Repeat verbatim what the listing holds, but not its pictures.

____ DATASET ENTRIES

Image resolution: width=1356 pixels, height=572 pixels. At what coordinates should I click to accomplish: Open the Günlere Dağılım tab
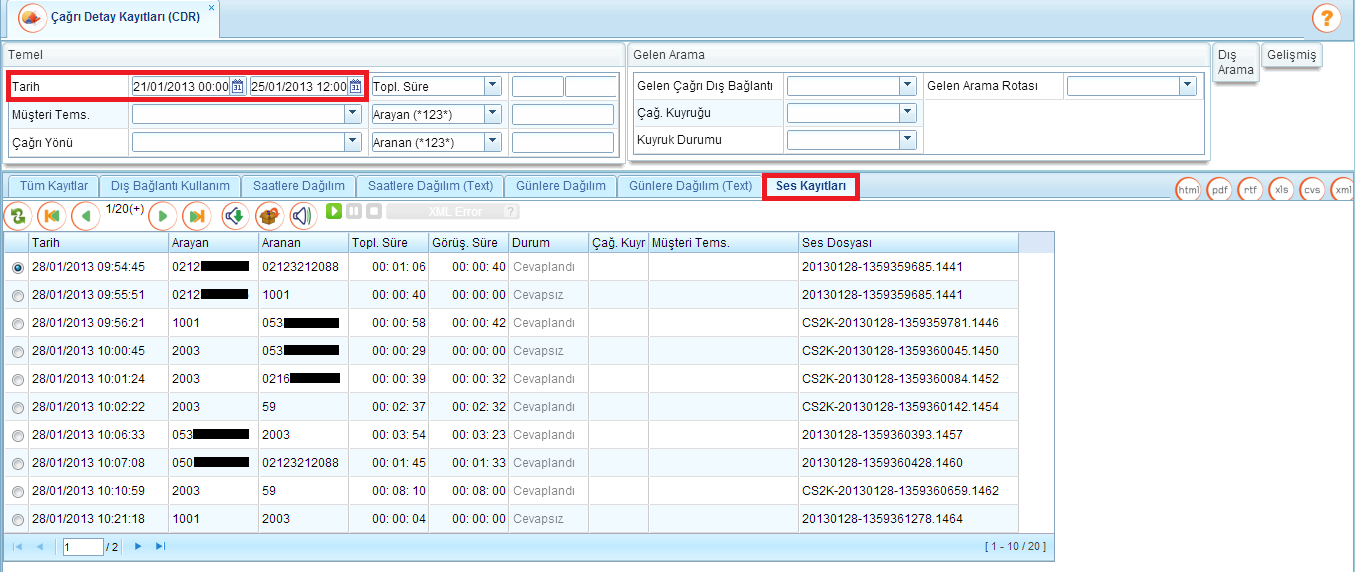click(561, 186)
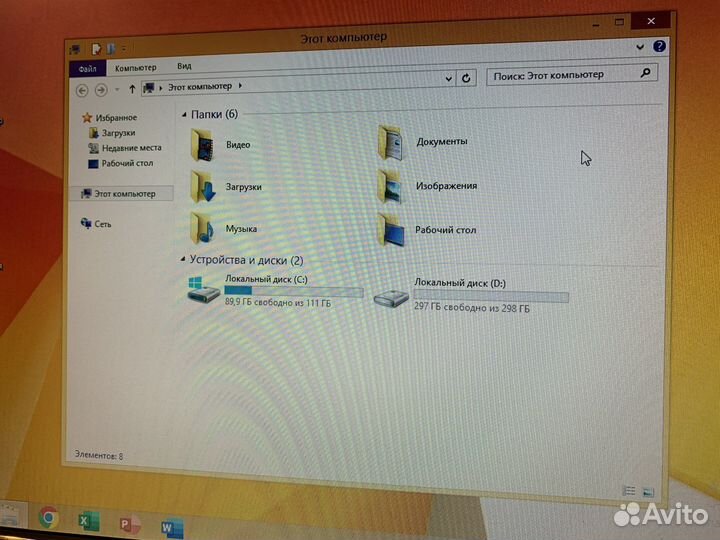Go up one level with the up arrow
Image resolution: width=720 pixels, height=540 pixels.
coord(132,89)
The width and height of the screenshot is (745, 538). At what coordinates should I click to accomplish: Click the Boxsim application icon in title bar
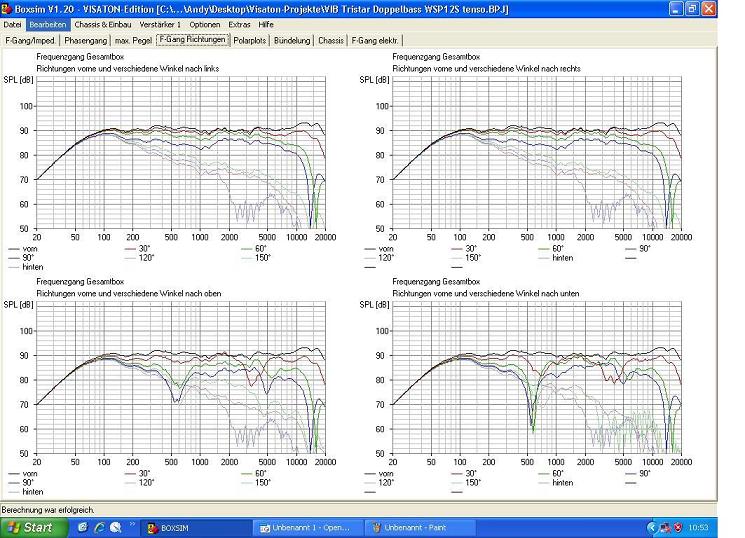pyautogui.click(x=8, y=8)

________

— FINAL ANSWER —
Image resolution: width=1356 pixels, height=572 pixels. At what coordinates should I click to accomplish: Open the Günlere Dağılım tab
click(561, 186)
Go up one level with the up arrow
Image resolution: width=720 pixels, height=540 pixels.
coord(132,89)
The width and height of the screenshot is (745, 538). At what coordinates should I click to accomplish: Click the Boxsim application icon in title bar
pyautogui.click(x=8, y=8)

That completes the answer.